== Segment start ==
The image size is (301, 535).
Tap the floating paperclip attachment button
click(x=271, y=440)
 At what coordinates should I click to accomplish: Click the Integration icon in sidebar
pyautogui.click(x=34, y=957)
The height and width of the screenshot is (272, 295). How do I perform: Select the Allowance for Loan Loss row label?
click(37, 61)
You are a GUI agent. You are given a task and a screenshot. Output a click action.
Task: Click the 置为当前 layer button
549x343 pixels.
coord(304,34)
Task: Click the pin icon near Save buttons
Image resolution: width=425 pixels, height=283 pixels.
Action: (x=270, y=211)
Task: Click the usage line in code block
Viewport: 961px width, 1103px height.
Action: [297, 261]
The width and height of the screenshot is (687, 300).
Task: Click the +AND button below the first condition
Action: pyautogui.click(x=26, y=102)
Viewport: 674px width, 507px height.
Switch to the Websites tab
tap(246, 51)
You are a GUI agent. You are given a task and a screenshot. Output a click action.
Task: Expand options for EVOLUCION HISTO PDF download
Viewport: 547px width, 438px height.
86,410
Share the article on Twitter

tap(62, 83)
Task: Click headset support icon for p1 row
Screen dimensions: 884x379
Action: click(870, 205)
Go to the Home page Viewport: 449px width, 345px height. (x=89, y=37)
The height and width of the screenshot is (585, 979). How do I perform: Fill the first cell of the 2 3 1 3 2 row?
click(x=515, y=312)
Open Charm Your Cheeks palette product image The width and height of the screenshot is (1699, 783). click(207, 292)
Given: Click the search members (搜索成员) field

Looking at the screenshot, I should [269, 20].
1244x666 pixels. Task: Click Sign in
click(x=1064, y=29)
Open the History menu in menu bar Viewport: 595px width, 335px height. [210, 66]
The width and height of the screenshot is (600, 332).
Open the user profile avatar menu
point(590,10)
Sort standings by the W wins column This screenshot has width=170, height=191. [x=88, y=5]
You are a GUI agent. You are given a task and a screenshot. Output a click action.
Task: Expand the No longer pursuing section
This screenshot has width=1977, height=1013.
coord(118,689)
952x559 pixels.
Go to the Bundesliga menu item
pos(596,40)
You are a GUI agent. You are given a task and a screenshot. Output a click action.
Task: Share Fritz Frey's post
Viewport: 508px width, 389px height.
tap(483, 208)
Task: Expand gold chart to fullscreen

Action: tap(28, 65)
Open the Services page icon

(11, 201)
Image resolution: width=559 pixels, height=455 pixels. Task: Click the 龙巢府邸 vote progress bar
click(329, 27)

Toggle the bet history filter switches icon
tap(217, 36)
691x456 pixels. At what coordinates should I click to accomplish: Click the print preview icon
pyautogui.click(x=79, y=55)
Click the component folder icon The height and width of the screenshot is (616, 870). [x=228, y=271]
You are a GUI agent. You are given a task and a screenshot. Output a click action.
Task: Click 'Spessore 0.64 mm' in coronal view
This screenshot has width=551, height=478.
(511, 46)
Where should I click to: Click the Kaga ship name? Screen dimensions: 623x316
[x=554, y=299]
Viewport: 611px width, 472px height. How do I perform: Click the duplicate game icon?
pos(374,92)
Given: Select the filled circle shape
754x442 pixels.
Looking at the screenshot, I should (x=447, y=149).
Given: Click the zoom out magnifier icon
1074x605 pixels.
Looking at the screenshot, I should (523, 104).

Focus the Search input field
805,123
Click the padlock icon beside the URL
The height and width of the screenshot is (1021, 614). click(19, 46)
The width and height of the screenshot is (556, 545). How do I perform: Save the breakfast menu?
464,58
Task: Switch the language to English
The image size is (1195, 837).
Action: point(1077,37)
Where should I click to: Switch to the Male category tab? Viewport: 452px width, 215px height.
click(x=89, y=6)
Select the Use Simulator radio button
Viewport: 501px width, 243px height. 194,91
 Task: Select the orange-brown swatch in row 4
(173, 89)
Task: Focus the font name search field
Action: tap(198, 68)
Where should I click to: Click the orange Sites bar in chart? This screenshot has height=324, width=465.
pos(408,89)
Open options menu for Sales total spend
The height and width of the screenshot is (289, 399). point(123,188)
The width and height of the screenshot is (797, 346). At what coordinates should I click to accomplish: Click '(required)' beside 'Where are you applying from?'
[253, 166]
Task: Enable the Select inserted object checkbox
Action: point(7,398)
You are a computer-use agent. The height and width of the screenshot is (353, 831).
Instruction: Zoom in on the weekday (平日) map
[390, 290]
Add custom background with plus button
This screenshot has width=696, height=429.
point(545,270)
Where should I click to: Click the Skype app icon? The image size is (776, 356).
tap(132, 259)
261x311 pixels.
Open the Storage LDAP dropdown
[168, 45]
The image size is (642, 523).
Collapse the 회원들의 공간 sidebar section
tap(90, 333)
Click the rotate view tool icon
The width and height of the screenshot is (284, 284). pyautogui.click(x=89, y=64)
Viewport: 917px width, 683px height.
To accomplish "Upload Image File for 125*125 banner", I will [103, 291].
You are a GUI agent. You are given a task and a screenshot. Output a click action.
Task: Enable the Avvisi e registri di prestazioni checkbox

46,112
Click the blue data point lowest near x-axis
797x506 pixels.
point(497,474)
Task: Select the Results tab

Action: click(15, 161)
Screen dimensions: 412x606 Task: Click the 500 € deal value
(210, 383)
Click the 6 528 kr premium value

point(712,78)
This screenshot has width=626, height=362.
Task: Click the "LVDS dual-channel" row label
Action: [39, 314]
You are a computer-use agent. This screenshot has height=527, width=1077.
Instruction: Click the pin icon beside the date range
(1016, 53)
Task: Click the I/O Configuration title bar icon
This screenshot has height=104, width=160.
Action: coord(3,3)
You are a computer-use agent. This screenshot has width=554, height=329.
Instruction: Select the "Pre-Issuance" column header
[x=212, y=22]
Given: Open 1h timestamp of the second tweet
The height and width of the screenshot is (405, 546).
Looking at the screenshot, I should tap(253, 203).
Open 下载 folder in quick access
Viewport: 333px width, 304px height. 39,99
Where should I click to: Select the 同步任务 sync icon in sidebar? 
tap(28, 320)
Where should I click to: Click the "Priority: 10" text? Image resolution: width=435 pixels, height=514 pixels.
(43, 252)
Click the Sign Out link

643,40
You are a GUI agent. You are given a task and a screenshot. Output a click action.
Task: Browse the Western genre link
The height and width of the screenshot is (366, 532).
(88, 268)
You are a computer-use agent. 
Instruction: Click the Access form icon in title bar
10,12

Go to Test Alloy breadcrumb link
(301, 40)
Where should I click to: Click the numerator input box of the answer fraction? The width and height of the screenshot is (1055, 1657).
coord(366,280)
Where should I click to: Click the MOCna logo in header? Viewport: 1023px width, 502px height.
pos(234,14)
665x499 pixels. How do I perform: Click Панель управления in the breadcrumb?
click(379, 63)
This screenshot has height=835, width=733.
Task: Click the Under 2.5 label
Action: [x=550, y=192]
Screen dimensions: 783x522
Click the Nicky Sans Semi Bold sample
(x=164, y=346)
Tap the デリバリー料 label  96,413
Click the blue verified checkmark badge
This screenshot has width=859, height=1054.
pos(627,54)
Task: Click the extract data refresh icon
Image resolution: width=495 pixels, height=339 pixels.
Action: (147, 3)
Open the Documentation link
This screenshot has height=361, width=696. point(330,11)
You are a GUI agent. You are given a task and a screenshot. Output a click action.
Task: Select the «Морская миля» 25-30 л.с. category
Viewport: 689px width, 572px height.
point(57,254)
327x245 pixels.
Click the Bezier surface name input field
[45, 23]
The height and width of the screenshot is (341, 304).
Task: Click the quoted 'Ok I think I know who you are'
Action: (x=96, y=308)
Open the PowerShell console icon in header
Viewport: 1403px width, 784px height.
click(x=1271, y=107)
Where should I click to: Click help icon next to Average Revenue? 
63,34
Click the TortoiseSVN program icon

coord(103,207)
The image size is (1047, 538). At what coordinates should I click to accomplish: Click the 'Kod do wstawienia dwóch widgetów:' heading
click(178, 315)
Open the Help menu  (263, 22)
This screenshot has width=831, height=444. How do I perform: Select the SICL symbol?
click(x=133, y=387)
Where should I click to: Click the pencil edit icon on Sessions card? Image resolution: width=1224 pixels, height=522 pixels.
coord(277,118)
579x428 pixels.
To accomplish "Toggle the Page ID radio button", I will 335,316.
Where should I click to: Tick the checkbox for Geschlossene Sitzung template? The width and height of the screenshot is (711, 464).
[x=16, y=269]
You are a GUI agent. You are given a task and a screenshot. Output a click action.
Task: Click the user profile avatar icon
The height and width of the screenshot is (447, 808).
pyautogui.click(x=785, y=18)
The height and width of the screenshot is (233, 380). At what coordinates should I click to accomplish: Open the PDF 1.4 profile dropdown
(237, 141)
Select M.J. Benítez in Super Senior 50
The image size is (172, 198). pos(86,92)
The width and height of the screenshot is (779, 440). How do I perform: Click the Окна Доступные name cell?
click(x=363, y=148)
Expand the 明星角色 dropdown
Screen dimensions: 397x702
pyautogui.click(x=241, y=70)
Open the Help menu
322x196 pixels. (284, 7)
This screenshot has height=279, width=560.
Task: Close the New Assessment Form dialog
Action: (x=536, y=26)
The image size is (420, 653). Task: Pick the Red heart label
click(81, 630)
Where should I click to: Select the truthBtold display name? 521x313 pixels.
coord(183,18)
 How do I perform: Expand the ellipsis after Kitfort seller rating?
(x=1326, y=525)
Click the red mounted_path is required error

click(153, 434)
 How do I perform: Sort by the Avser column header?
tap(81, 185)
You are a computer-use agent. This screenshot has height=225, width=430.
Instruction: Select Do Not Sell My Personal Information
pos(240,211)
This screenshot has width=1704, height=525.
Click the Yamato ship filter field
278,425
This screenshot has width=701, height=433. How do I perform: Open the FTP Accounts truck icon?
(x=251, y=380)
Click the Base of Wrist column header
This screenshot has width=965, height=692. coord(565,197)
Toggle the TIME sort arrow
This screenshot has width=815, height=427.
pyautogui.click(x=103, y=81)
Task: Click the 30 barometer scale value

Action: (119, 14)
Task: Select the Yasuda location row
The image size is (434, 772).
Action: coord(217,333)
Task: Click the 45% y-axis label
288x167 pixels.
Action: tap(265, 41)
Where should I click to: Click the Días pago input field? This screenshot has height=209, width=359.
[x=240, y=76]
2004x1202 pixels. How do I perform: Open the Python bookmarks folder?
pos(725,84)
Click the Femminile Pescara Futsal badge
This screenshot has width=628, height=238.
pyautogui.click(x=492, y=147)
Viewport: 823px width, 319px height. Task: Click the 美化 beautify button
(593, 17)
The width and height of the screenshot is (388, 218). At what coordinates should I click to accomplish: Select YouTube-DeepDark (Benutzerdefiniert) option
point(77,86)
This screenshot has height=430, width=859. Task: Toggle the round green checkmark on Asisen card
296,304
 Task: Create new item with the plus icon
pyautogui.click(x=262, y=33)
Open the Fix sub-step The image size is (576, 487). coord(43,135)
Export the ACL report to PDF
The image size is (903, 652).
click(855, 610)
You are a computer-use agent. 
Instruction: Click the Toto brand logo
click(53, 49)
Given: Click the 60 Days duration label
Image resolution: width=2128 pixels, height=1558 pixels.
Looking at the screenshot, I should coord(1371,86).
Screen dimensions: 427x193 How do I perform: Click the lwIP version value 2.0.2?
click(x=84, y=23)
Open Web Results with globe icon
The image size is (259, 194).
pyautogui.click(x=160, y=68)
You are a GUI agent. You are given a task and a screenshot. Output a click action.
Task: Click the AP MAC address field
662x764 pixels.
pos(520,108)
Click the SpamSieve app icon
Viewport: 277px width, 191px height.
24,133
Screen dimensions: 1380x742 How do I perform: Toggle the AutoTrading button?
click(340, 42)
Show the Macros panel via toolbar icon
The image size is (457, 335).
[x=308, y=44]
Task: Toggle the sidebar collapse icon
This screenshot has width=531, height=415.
== Segment end ==
* _What you will do_
Copy the lines above exactly, beginning at the line that has "Open options menu for Sales total spend" and stopping after the line that has "Add custom background with plus button", and omit the rest.

* _Answer to this problem_
Open options menu for Sales total spend
The height and width of the screenshot is (289, 399). point(123,188)
The width and height of the screenshot is (797, 346). At what coordinates should I click to accomplish: Click '(required)' beside 'Where are you applying from?'
[253, 166]
Task: Enable the Select inserted object checkbox
Action: point(7,398)
You are a computer-use agent. The height and width of the screenshot is (353, 831).
Instruction: Zoom in on the weekday (平日) map
[390, 290]
Add custom background with plus button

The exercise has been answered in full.